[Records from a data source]
= = = = =

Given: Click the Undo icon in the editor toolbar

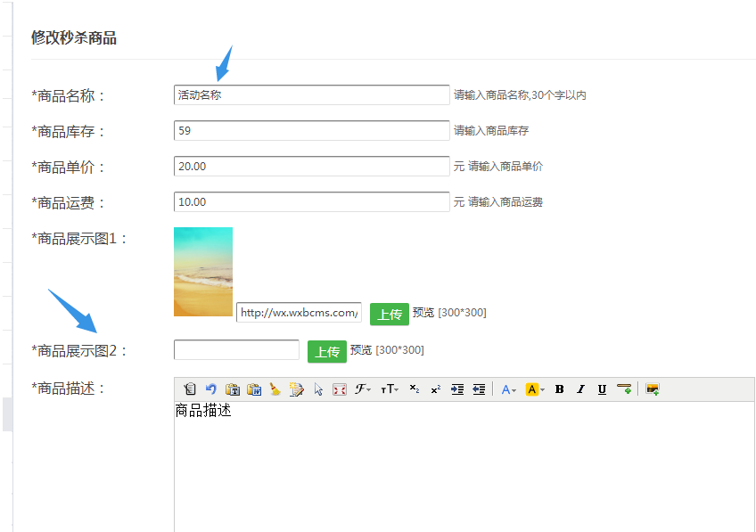Looking at the screenshot, I should click(210, 388).
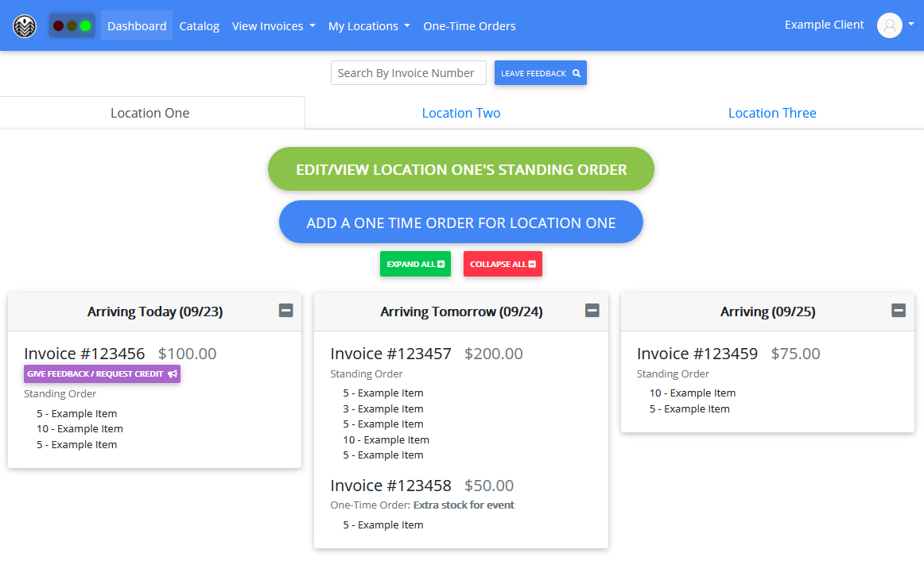The width and height of the screenshot is (924, 565).
Task: Click the Search By Invoice Number field
Action: pyautogui.click(x=408, y=72)
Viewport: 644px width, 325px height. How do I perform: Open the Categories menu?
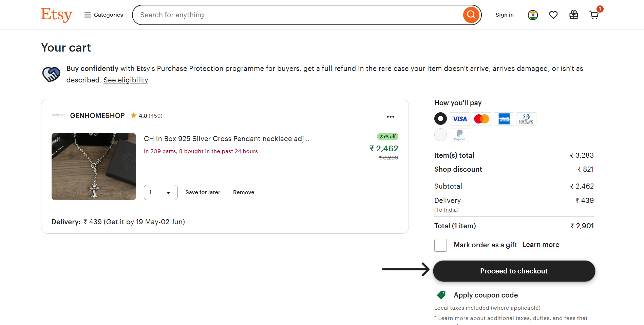click(x=103, y=15)
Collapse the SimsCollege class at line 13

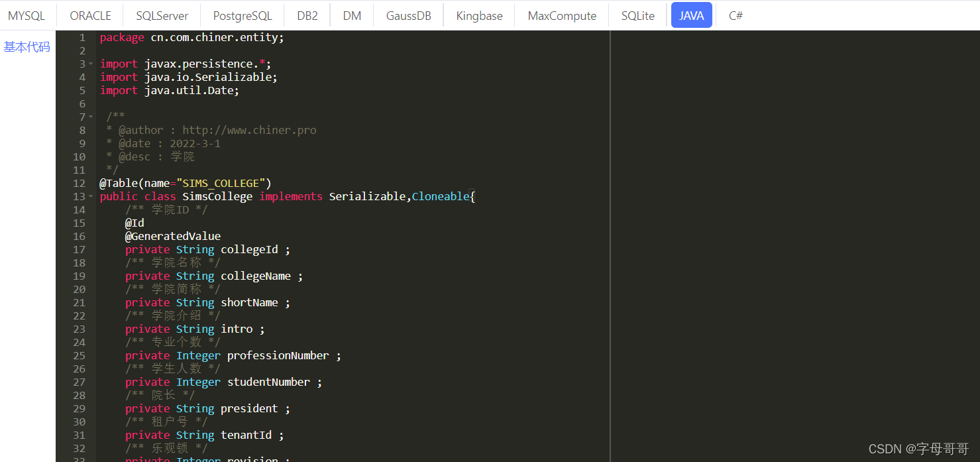[91, 197]
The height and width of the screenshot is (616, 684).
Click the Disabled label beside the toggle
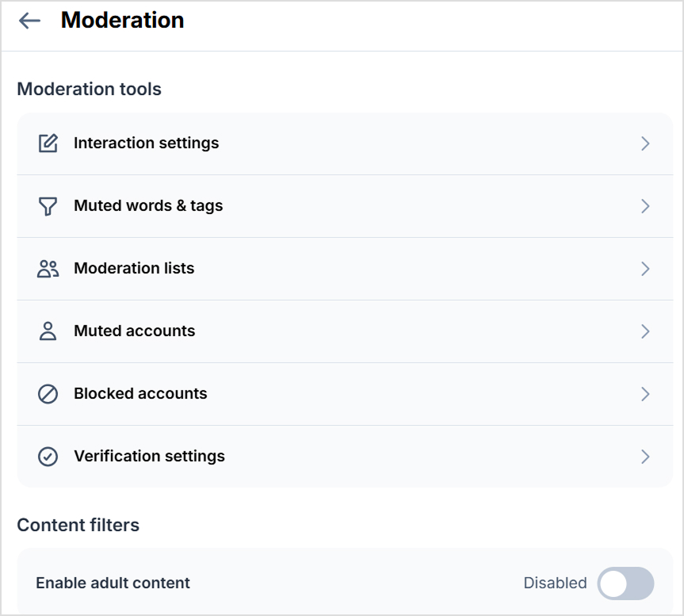click(555, 583)
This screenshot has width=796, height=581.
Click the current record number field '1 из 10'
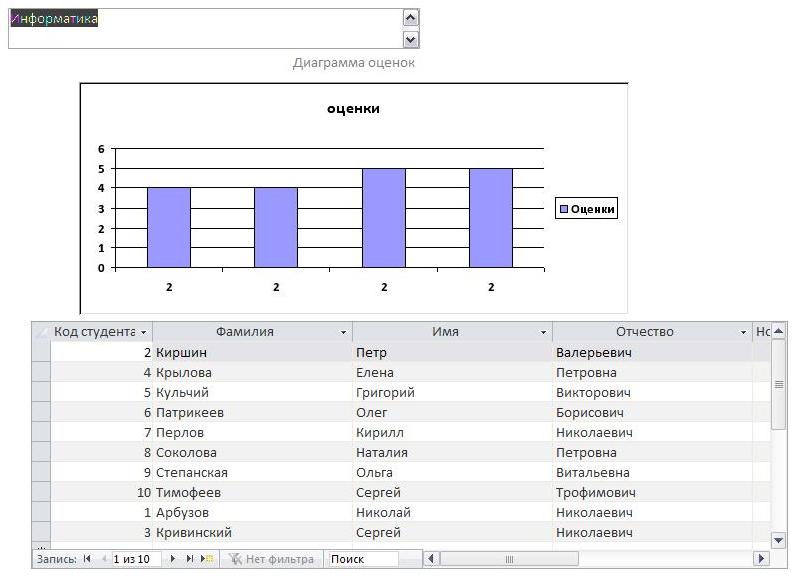(x=136, y=559)
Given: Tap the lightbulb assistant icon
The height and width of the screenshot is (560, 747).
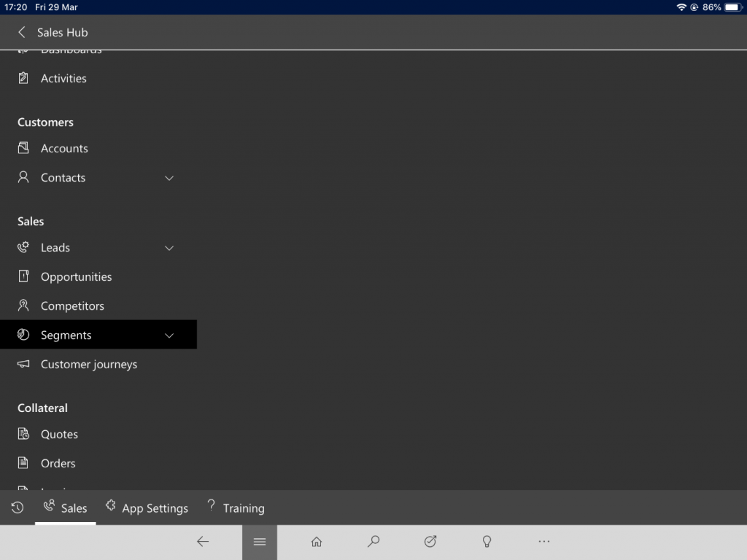Looking at the screenshot, I should (487, 542).
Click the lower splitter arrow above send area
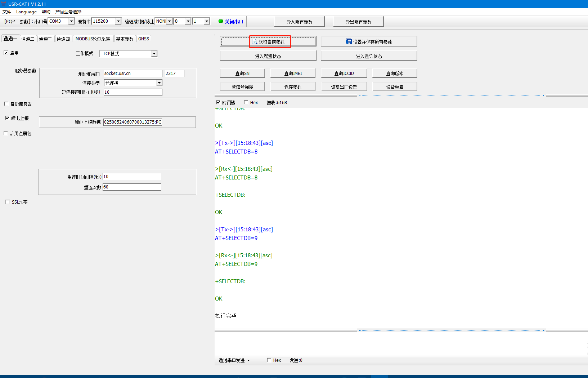This screenshot has height=378, width=588. click(x=359, y=330)
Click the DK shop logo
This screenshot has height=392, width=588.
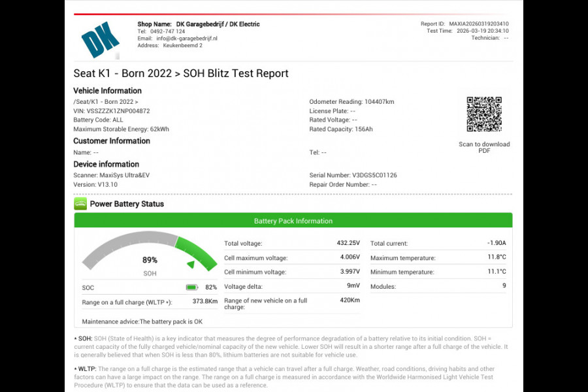(x=101, y=40)
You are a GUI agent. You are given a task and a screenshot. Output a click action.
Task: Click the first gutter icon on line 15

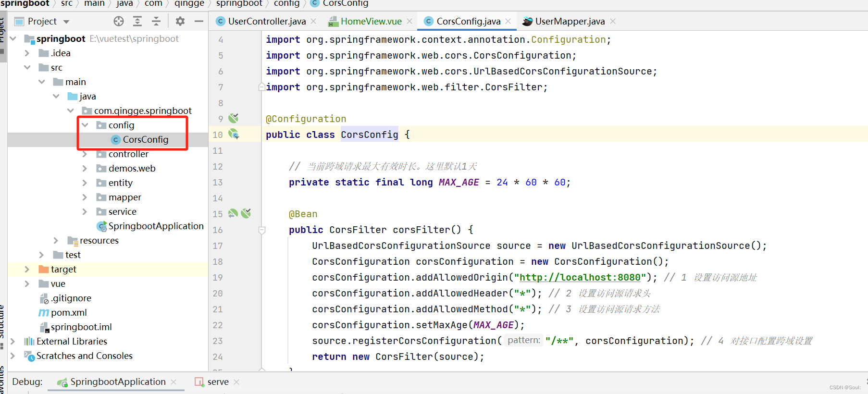(233, 213)
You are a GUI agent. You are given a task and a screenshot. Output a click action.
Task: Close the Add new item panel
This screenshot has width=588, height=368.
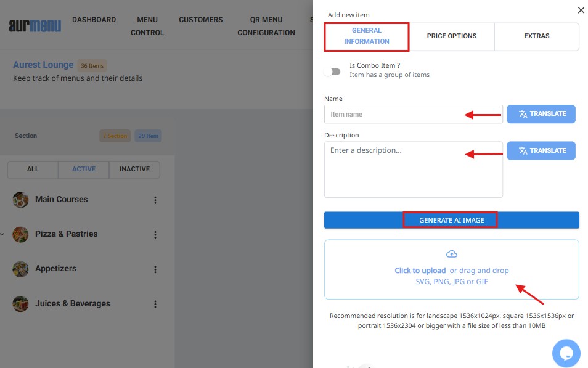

= = = = =

With all pictures excluded, output exactly the lines from the one containing "Click the Disabled label beside the toggle" through the final line of the entries, inclusive.

Click the Disabled label beside the toggle
click(555, 583)
This screenshot has width=796, height=581.
Click the current record number field '1 из 10'
(x=136, y=559)
Given: Tap the lightbulb assistant icon
The height and width of the screenshot is (560, 747).
Looking at the screenshot, I should (487, 542).
Click the lower splitter arrow above send area
This screenshot has height=378, width=588. click(x=359, y=330)
Click the DK shop logo
This screenshot has height=392, width=588.
(x=101, y=40)
You are a GUI agent. You are given a task and a screenshot. Output a click action.
Task: Click the first gutter icon on line 15

(233, 213)
You are a GUI agent. You are given a task and a screenshot. Output a click action.
Task: Close the Add new item panel
This screenshot has width=588, height=368.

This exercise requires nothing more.